Vervolgens heeft [xxx] zichzelf onder ede laten horen op 9 januari 2019. Het horen van de eveneens door hem als getuige voorgebrachte mevrouw [rrr] is achterwege gebleven. Daarna is de zaak op de rol geplaatst voor uitlating voortzetting enquête en contra-enquête dan wel aktewisseling. Mr. [gedaagde 4] heeft daarna een geluidsfragment van een telefoongesprek tussen [eiser] en [xxx] overgelegd in de procedure. Op 4 juli 2019 heeft de advocaat van [xxx] zich onttrokken. Op 15 juli 2019 heeft mr. [gedaagde 4] arrest gevraagd. [eiser] en de tevens door hem naar voren gebrachte getuige mevrouw [sss] (hierna: [sss] ), zijn daarom niet gehoord als getuige.
2.6.
In het arrest van 3 maart 2020 van het hof Amsterdam staat onder andere:
“2.2.7 Het hof acht de verklaring van [xxx] voldoende geloofwaardig en acht voorts de getuigenverklaring van [xxx] en de schriftelijke verklaring van [rrr] voldoende om tot de conclusie te komen dat [xxx] in het hem opgedragen bewijs is geslaagd. Weliswaar heeft [eiser] voornoemde verklaringen weersproken maar hij heeft zijnerzijds geen getuigenverklaring afgelegd of stukken overgelegd die het hof tot een ander oordeel brengen. Het hof betreft bij deze conclusie dat het voor de hand had gelegen dat [eiser] , na de verklaringen van [xxx] als getuige, op zijn beurt als getuige onder ede zou hebben verklaard wat er volgens hem is gebeurd.
(…)
Het hof:
vernietigt het bestreden vonnis van 10 mei 2017, zowel in conventie als in reconventie gewezen, en opnieuw rechtdoende;
in conventie
wijst de vorderingen alsnog geheel af;
(…)”
2.7.
Bij brief van 24 april 2020 heeft [eiser] [gedaagden] verzocht de aansprakelijkheid voor de vermeende beroepsfout te erkennen. [gedaagden] hebben geen aansprakelijkheid erkend.
3. Het geschil
3.1.
[eiser] vordert – samengevat – een verklaring voor recht dat [gedaagden] tekort zijn geschoten in de nakoming van de overeenkomst met [eiser] althans niet hebben gehandeld met de zorgvuldigheid die een behoorlijk advocaat betaamt en dientengevolge aansprakelijk zijn voor de door [eiser] daardoor geleden schade.
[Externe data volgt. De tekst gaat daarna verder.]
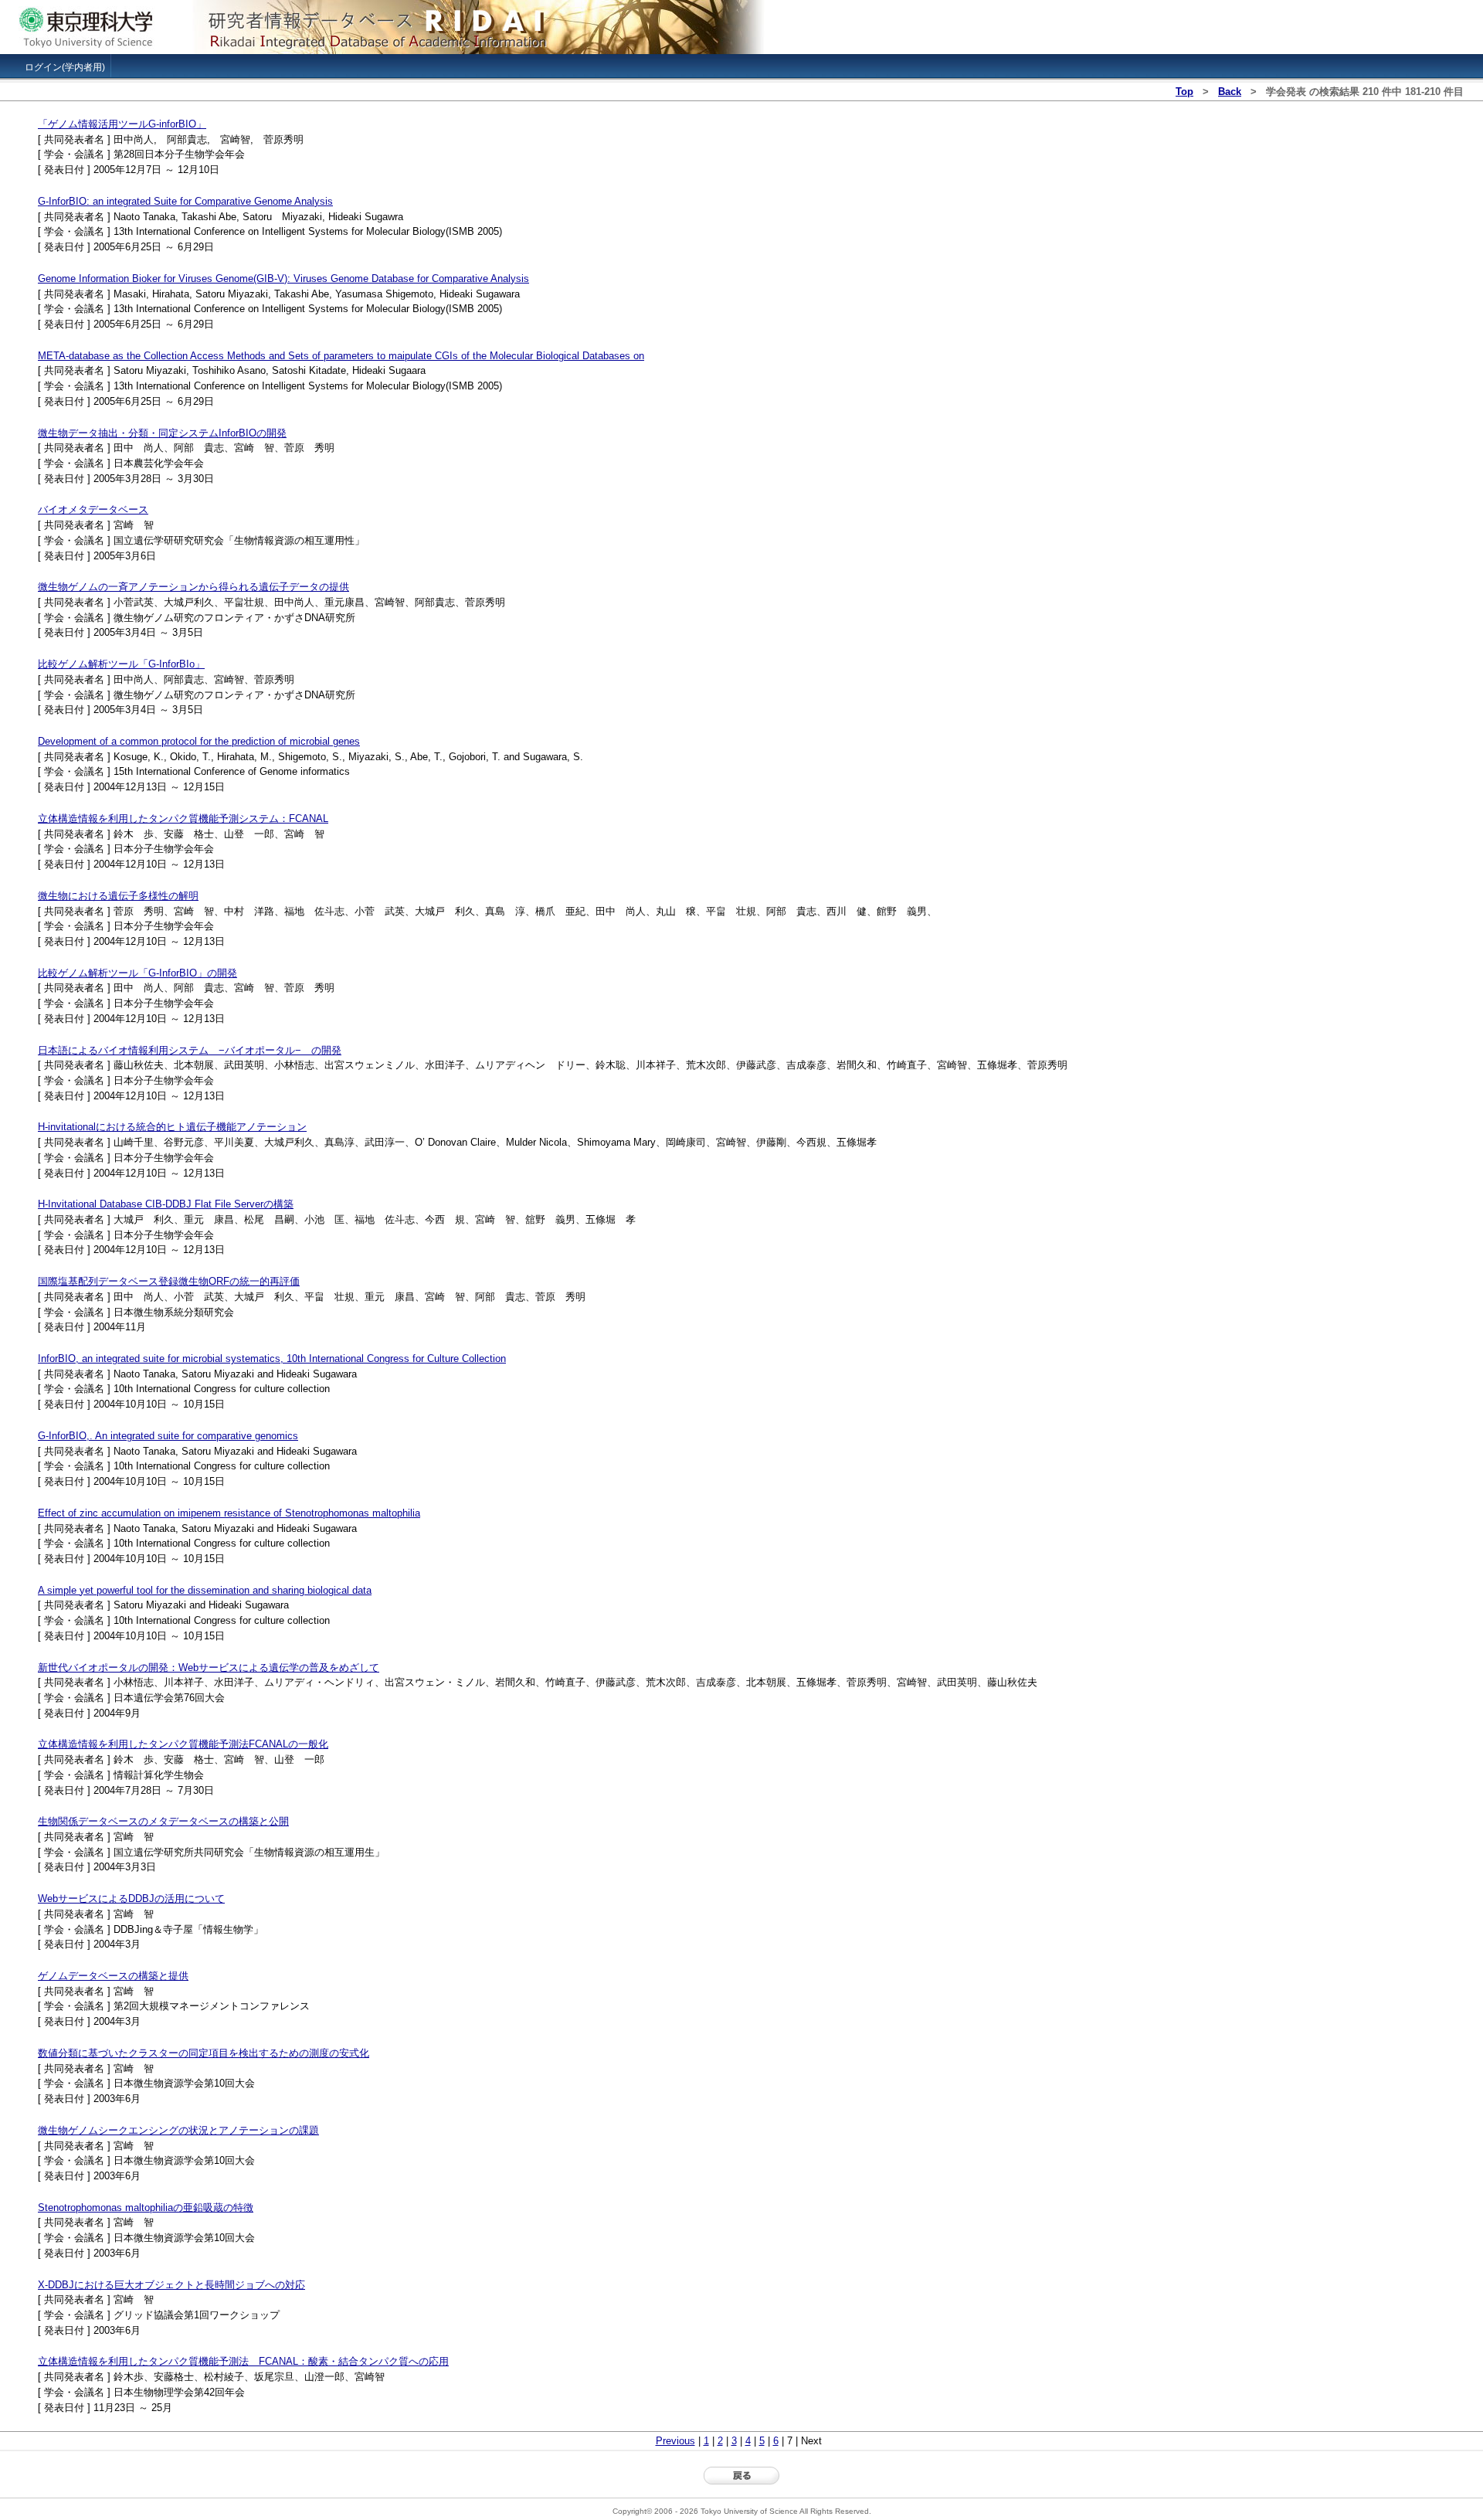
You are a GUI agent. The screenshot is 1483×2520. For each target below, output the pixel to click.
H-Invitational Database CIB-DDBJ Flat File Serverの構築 (166, 1204)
Ook vordert [eiser] veroordeling van [gedaagden] tot betaling van € 36.718,12, vermeerderd met rente en kosten en verwijzing naar de schadestaat voor de overige schade.
3.2.
[eiser] legt – kort gezegd – het volgende aan zijn vorderingen ten grondslag. Er is sprake van een toerekenbare tekortkoming aan de zijde van [gedaagden] , want een redelijk bekwaam en redelijk handelend vakgenoot zou in de gegeven omstandigheden anders hebben gehandeld, dan wel een advies wel of niet hebben gegeven. Zo is de zorgvuldigheidsplicht geschonden; een advocaat mag zijn cliënt niet onnodig blootstellen aan voorzienbare en vermijdbare risico’s. Mr. [gedaagde 4] heeft als advocaat van [eiser] verzuimd om gebruik te maken van de mogelijkheid van contra-enquête, nadat [xxx] een bewijsopdracht had gekregen en zichzelf als getuige had doen horen over de inhoud van de tussen hem en [eiser] gevoerde gesprekken inzake de huurovereenkomst. Uit het arrest van het hof blijkt al dat het niet horen van [eiser] als getuige bepalend is geweest voor de beslissing om [xxx] in het bewijs geslaagd te achten. [eiser] heeft de hogerberoepsprocedure verloren en heeft door voornoemde fout schade geleden in die zin dat hij in zijn vermogenspositie is benadeeld. [xxx] heeft als gevolg van de beroepsfout namelijk een vordering op hem. De totale schade van [eiser] als gevolg van het handelen van [gedaagden] bedraagt € 36.718,12.
3.3.
[gedaagden] concluderen tot afwijzing van de vorderingen en voeren hiertoe – kort gezegd – het volgende aan. Er is geen sprake van een beroepsfout. Het lag namelijk niet voor de hand dat het hof ten tijde van de bewijsopdracht de stellingen en onderbouwing van [xxx] nog onvoldoende achtte, maar daar door de verklaring onder ede van [xxx] anders over zou gaan denken. Volgens mr. [gedaagde 4] was haar inschatting dat [eiser] op het moment van de bewijsopdracht ‘1-0 vóór’ stond op [xxx] en het horen van [eiser] als getuige dan ook niet nodig was. Daar komt bij dat [eiser] niet meer kosten wilde maken en dus geen contra-enquête wilde houden. En zelfs al zou [eiser] zijn gehoord als getuige, dan zou dit geen verschil hebben gemaakt voor de uitkomst van de zaak, omdat het hof kennelijk de eigen innerlijke, subjectieve overtuiging had dat [xxx] de waarheid sprak en afwijzing van de vordering van [eiser] een billijk resultaat opleverde.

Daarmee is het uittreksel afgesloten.